Language focus: present simple to describe ability and actions (It can …, It makes …, It washes …, etc.)
Technology: none

Before the class

Print out the images of the old-fashioned mobile phone and modern smartphone located in the file under Related resources at the bottom of the page. Alternatively, you can find Creative Commons licensed images by searching in Flickr.


1. Show the class the images of the two phones. Put students in pairs and ask them to brainstorm the functions of each phone. After a few minutes, ask for feedback and put their ideas on the board.

2. Tell students that they are going to design their own ideal mobile phones. They can add any functions they like to this phone and the functions should be fun, e.g. it makes your coffee and toast in the morning; it sends your granny/mother a birthday present on her birthday; it washes the dog … Put the students in groups of 3 (A+B+C) and give them five to ten minutes to brainstorm and make a list of their ideal phone functions.

Include sentences with present simple 3rd person singular verbs (e.g. makes, sends, takes) and with can + infinitive to review this language area with students if necessary.

3. Regroup the students so that they are sitting with somebody new (e.g.
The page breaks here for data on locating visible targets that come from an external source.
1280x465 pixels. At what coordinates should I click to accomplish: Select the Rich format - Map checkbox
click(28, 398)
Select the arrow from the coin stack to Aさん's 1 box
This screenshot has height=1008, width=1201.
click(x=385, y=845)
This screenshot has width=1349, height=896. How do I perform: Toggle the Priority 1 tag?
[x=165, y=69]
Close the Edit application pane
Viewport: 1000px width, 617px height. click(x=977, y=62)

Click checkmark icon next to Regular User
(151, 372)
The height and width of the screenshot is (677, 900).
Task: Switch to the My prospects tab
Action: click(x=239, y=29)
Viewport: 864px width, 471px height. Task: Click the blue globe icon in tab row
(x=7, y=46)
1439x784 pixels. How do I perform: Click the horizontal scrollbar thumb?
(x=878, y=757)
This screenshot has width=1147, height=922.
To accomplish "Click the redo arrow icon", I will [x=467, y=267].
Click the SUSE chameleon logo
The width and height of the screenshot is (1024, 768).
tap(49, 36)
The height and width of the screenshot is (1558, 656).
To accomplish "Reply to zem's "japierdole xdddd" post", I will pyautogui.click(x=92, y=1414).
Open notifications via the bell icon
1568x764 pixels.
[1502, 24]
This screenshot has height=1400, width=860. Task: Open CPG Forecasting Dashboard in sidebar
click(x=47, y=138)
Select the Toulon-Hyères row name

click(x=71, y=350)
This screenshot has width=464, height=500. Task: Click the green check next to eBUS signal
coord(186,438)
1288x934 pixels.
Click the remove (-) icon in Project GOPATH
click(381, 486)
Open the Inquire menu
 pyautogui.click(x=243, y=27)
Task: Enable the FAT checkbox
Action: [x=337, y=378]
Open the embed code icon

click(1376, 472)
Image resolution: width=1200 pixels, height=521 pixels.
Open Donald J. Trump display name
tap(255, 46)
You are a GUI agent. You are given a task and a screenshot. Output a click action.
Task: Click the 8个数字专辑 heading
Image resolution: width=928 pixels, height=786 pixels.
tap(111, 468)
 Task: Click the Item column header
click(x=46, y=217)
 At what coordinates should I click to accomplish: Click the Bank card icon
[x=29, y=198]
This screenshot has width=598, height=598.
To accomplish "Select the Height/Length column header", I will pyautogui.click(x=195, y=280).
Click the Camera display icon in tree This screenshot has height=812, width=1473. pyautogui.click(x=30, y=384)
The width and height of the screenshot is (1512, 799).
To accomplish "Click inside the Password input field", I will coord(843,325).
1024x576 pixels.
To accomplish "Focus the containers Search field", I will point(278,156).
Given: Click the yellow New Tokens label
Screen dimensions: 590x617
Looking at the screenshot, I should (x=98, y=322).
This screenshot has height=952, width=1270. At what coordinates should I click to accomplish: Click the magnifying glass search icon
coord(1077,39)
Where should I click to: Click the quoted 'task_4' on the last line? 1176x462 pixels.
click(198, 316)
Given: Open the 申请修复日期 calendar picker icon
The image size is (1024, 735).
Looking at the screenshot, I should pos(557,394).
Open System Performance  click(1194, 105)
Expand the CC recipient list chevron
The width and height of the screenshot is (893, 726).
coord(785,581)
As together, Bs together, Cs together). Students describe their ideal mobile phones to their new group members. Each person in the group must decide which new mobile phone they would buy and why.

4. Conduct class feedback. Ask students: Which phone sold the most? Which phones had the most unusual or interesting features? Tell us about these features. For lower level students, this provides another opportunity to produce sentences with the verb + ‘s’ and/or sentences with can.

Follow up

Students individually create a short text with images as an advertisement for their ideal mobile phone, on paper. If your students have access to computers, they can do this with digital images and text, e.g. in a PowerPoint slide. Share the advertisements with the class. You can ask students to vote on which advertisement is the most persuasive and why.


Instead of listing their ideal phone functions in Step 2, students (especially younger learners) can be encouraged to draw their phone and label the functions, on paper, or in a drawing program on tablet. These drawings can then be included in the follow up activity.